Where the listing below has a line with "Given: Click the $20 per month price", write out exactly that line and every line after it, stopping after the line with "Screen dimensions: 1492x905".

● Dataset:
☆ ☆ ☆
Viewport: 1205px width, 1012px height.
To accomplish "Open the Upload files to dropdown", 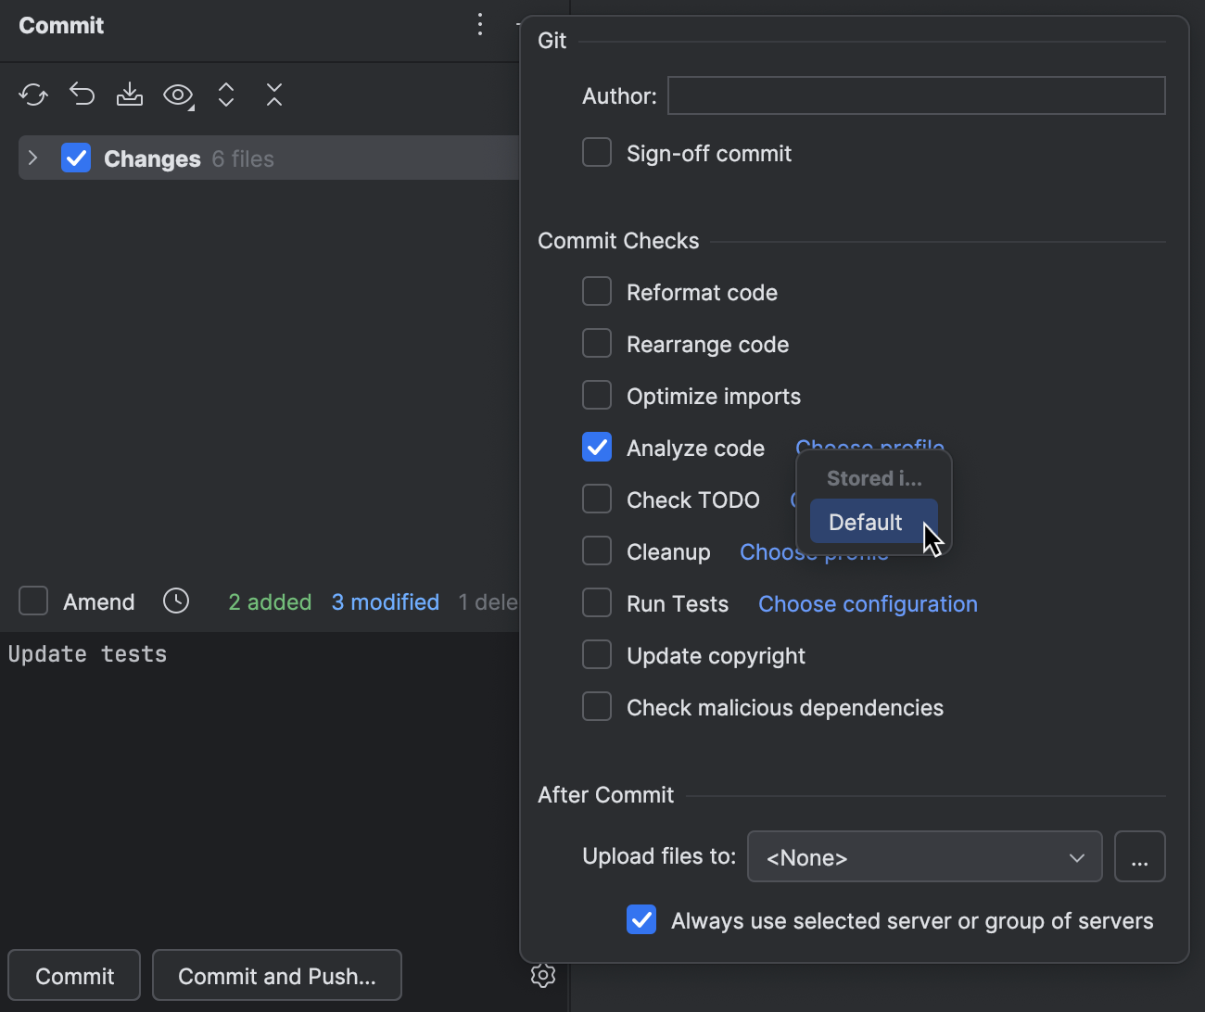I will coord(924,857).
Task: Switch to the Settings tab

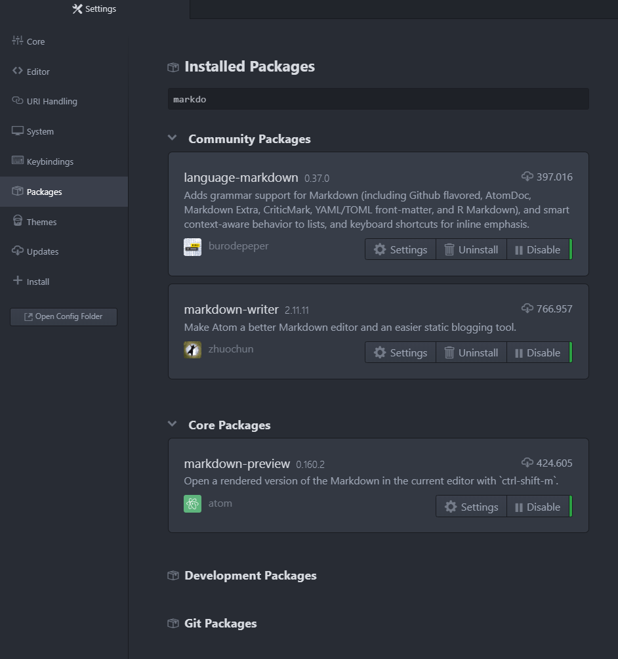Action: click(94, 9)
☆ ☆ ☆
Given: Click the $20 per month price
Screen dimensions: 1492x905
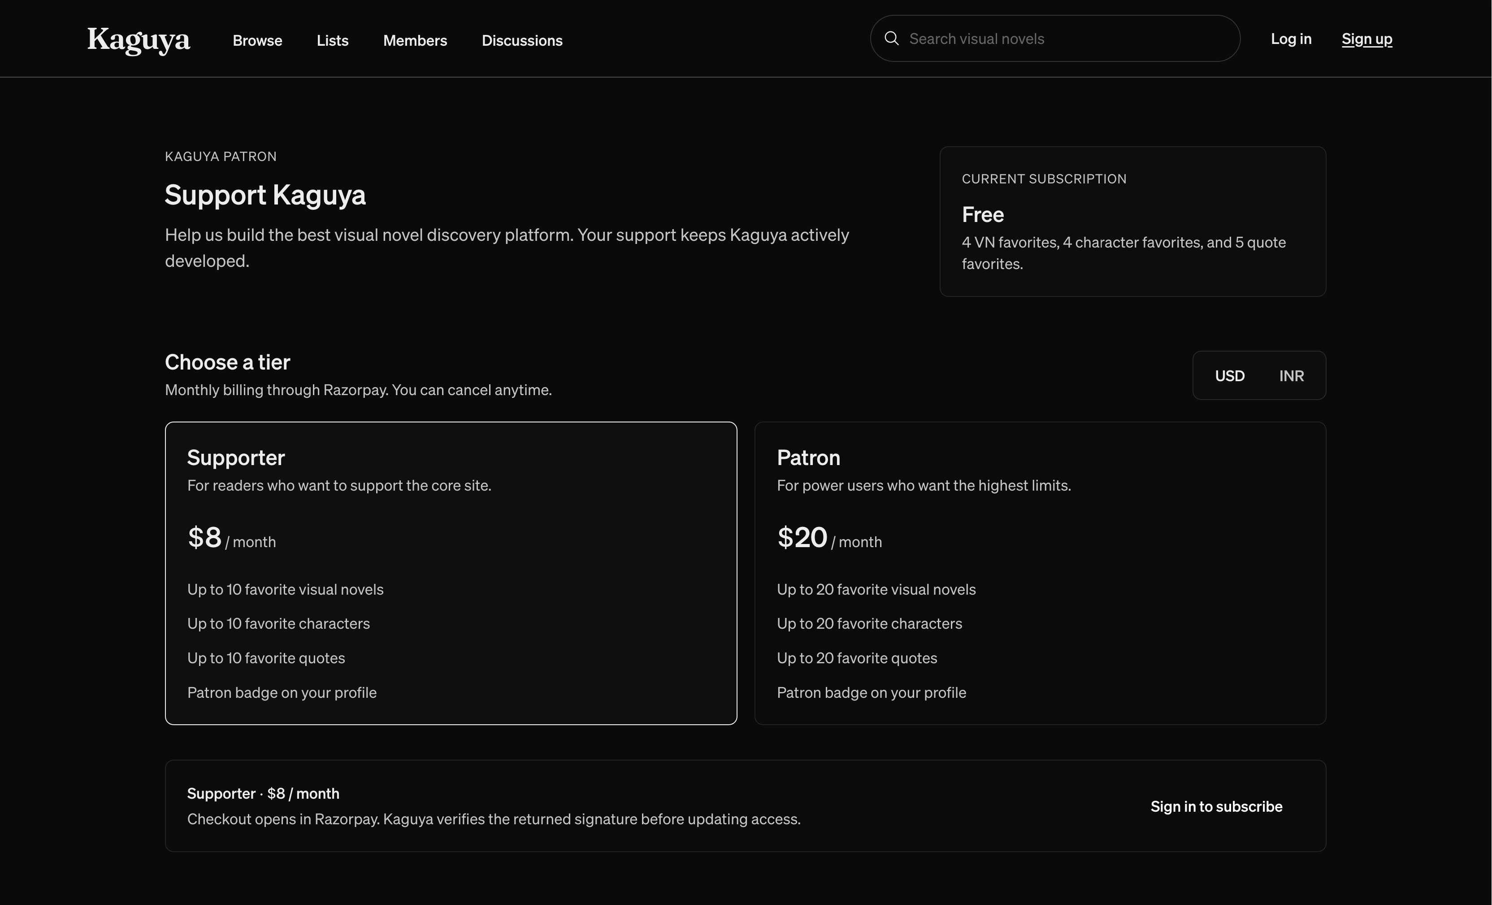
☆ ☆ ☆
● Solution:
Given: Click the $20 per month price
Screen dimensions: 1492x905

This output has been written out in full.